Task goal: Of all the lines below, return only those starting with the line holding "This screenshot has height=345, width=616." and going on through the line holding "Task: Select the 'Test", exactly as written.

(Saved data entries)
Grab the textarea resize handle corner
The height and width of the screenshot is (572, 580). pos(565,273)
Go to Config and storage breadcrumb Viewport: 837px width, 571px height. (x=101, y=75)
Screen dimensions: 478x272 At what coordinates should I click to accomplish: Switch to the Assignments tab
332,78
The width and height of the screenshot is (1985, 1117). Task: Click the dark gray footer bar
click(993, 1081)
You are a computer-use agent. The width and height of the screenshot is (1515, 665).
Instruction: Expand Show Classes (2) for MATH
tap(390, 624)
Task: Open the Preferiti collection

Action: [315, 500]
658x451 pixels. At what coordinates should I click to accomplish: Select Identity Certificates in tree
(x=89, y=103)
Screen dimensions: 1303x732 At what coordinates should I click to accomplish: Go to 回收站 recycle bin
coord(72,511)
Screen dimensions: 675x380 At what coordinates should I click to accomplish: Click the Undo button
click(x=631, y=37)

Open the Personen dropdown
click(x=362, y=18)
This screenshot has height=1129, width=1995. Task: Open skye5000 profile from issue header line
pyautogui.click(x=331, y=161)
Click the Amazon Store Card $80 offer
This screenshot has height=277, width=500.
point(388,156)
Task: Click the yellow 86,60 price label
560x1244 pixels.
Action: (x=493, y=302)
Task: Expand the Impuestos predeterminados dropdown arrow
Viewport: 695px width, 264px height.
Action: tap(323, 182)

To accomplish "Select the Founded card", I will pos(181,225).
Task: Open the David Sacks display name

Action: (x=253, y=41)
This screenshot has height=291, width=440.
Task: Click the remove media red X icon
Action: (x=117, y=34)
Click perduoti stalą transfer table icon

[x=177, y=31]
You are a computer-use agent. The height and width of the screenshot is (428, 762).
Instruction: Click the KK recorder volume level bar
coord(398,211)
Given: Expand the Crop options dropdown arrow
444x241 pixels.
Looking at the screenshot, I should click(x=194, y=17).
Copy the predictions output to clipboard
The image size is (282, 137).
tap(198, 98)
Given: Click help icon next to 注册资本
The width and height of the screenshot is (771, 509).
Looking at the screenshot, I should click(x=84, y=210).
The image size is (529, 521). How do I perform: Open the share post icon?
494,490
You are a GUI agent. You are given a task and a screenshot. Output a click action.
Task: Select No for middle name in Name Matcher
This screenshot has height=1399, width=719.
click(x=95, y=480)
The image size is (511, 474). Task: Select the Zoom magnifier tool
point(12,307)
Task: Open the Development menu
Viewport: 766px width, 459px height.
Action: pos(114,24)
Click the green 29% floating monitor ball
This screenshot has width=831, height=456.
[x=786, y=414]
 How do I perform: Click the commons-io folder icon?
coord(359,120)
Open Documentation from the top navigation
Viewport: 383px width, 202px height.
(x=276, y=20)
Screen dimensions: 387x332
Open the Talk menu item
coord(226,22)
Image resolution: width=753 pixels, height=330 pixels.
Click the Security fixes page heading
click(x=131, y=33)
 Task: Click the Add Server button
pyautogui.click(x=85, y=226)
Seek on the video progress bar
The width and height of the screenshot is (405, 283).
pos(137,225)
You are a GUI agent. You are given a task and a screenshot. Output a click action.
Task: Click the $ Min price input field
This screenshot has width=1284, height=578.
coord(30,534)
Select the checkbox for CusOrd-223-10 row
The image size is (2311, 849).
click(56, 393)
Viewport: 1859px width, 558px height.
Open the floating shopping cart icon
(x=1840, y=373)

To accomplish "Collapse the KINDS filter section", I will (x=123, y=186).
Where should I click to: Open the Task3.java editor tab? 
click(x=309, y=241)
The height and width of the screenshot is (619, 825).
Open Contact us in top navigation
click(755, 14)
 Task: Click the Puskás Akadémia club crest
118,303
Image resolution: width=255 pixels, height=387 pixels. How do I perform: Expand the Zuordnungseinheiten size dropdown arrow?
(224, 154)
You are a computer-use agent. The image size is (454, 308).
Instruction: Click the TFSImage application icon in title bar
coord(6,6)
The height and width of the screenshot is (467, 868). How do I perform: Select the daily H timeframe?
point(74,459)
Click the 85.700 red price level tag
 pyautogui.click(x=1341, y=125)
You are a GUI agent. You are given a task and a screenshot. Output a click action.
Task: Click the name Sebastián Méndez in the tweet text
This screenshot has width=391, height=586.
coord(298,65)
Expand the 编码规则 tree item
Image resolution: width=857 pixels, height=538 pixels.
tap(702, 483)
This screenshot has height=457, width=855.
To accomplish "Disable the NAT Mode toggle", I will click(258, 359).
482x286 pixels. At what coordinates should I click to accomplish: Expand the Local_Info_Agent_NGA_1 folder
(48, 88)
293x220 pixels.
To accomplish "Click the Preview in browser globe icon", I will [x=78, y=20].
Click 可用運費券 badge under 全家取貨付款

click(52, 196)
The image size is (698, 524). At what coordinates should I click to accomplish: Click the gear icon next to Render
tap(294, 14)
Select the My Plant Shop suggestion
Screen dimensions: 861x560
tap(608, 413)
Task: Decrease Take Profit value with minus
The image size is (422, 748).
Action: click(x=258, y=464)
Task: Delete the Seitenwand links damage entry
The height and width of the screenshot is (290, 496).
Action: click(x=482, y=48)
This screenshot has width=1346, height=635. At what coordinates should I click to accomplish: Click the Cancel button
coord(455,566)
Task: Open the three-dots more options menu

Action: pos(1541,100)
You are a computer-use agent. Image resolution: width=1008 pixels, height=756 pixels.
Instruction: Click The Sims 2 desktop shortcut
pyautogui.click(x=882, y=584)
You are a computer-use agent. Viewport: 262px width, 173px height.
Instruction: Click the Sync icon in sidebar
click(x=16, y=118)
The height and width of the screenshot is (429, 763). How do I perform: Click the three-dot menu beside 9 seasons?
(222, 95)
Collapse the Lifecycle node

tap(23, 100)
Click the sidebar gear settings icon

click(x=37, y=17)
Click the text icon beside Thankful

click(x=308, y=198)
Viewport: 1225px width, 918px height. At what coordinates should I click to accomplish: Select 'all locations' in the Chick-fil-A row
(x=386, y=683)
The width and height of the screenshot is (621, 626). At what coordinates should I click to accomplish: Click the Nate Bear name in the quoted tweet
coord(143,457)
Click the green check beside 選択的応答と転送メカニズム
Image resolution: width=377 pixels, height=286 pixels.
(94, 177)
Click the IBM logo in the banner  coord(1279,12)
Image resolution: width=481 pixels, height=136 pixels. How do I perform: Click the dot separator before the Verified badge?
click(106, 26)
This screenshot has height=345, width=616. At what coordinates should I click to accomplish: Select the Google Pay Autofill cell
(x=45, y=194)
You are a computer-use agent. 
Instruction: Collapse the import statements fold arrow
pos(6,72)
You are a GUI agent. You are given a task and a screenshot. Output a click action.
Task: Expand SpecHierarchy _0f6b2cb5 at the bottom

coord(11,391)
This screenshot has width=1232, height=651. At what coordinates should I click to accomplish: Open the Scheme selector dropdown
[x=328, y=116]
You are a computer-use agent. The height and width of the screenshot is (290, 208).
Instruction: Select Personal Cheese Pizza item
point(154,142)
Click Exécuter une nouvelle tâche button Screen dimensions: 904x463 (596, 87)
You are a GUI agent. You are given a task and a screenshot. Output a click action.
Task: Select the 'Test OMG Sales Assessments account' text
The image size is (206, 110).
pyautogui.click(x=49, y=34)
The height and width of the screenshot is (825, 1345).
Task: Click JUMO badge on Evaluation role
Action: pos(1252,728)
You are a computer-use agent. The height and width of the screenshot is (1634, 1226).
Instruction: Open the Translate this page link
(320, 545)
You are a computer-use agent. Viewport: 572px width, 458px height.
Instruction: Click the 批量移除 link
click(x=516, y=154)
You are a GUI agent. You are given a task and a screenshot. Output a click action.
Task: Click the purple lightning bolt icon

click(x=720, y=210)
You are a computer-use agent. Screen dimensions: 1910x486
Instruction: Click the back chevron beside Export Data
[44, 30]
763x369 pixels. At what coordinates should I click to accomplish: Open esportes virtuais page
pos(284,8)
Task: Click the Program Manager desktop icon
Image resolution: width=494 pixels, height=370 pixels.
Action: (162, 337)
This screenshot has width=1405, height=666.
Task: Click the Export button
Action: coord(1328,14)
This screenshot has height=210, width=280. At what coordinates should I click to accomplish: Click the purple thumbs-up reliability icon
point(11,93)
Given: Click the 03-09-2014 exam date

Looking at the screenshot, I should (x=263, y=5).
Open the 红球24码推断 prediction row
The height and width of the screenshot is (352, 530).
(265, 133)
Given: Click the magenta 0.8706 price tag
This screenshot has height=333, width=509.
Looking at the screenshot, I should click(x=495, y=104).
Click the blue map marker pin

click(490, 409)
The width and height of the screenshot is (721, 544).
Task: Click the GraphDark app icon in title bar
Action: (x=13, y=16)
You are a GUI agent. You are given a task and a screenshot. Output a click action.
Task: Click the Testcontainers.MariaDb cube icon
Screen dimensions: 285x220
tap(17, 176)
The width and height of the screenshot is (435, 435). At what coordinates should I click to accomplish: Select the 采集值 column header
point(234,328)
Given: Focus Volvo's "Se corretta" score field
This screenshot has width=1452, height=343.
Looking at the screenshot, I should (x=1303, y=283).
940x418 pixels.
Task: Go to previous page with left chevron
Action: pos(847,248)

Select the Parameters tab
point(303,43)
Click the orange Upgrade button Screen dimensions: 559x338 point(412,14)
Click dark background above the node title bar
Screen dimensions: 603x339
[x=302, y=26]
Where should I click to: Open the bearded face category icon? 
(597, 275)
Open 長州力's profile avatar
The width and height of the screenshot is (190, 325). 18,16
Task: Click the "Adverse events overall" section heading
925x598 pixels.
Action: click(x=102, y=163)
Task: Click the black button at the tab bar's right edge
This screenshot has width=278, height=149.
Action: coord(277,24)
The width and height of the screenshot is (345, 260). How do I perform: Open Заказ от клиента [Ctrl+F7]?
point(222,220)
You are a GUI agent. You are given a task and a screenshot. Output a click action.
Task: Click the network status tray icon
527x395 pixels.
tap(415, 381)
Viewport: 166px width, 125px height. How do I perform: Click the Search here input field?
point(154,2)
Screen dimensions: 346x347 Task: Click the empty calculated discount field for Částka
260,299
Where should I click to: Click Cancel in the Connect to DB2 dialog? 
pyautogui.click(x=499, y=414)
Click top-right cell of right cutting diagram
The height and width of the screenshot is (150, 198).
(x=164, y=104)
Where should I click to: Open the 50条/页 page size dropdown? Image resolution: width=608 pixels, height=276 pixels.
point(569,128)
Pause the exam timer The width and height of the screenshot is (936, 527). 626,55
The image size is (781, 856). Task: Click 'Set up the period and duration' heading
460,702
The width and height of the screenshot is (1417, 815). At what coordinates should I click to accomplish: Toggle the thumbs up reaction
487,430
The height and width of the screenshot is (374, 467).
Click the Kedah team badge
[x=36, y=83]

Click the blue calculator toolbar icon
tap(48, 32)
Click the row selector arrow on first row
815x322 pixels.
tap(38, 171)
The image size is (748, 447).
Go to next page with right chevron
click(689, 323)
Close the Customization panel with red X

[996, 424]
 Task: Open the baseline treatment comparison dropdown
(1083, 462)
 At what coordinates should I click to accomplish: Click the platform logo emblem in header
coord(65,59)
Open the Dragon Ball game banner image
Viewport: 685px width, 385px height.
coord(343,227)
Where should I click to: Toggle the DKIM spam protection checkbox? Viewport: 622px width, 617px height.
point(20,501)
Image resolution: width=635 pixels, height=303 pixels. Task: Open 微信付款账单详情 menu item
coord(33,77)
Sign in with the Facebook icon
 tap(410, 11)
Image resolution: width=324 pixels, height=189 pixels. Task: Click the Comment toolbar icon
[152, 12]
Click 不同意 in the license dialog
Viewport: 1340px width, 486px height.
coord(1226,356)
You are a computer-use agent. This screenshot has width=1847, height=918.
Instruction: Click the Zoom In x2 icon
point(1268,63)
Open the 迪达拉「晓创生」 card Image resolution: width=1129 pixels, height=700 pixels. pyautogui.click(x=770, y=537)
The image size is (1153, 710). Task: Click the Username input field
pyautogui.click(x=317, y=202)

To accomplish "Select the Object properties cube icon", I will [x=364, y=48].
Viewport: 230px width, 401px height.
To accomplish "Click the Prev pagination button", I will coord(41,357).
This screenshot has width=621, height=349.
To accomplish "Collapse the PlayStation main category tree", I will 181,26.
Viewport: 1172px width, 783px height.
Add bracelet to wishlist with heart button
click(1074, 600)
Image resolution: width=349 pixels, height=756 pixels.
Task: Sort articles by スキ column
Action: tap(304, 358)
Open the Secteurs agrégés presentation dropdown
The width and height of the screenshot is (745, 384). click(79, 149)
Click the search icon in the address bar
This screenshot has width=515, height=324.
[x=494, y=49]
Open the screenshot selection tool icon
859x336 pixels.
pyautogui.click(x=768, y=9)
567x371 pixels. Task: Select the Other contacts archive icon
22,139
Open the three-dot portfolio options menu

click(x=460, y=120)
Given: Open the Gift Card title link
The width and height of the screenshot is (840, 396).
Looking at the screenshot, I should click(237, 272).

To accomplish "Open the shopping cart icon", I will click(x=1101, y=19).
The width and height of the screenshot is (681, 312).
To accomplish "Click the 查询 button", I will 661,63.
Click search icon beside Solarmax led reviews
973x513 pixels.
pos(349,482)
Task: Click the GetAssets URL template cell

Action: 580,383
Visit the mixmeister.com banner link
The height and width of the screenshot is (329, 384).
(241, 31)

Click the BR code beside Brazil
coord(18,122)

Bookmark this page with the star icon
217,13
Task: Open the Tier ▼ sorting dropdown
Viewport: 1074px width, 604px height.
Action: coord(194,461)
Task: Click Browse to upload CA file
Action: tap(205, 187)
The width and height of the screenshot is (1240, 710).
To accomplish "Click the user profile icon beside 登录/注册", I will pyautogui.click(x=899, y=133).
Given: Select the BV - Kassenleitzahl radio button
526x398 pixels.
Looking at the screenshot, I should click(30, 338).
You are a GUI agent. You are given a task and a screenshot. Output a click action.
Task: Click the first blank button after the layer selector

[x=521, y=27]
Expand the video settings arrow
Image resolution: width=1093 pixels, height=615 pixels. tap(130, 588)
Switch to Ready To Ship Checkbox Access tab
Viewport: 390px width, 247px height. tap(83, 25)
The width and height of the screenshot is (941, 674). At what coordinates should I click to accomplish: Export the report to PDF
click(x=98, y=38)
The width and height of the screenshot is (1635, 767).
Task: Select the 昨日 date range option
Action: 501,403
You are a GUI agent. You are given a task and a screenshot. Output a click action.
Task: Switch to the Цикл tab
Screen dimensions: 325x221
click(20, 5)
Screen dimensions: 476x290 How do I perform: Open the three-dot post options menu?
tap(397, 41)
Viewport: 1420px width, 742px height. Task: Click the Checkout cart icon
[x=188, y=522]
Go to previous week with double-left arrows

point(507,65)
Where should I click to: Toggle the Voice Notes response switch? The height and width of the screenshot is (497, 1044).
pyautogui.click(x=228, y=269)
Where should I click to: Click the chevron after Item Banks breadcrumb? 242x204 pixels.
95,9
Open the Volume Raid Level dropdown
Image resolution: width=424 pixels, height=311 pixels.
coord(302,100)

Answer to this exercise:
This screenshot has height=345, width=616. At what coordinates should I click to accomplish: Select the Google Pay Autofill cell
(x=45, y=194)
You are a computer-use agent. 
Instruction: Collapse the import statements fold arrow
pos(6,72)
You are a GUI agent. You are given a task and a screenshot. Output a click action.
Task: Expand SpecHierarchy _0f6b2cb5 at the bottom

coord(11,391)
This screenshot has width=1232, height=651. At what coordinates should I click to accomplish: Open the Scheme selector dropdown
[x=328, y=116]
You are a computer-use agent. The height and width of the screenshot is (290, 208).
Instruction: Select Personal Cheese Pizza item
point(154,142)
Click Exécuter une nouvelle tâche button Screen dimensions: 904x463 (596, 87)
You are a GUI agent. You are given a task and a screenshot. Output a click action.
Task: Select the 'Test OMG Sales Assessments account' text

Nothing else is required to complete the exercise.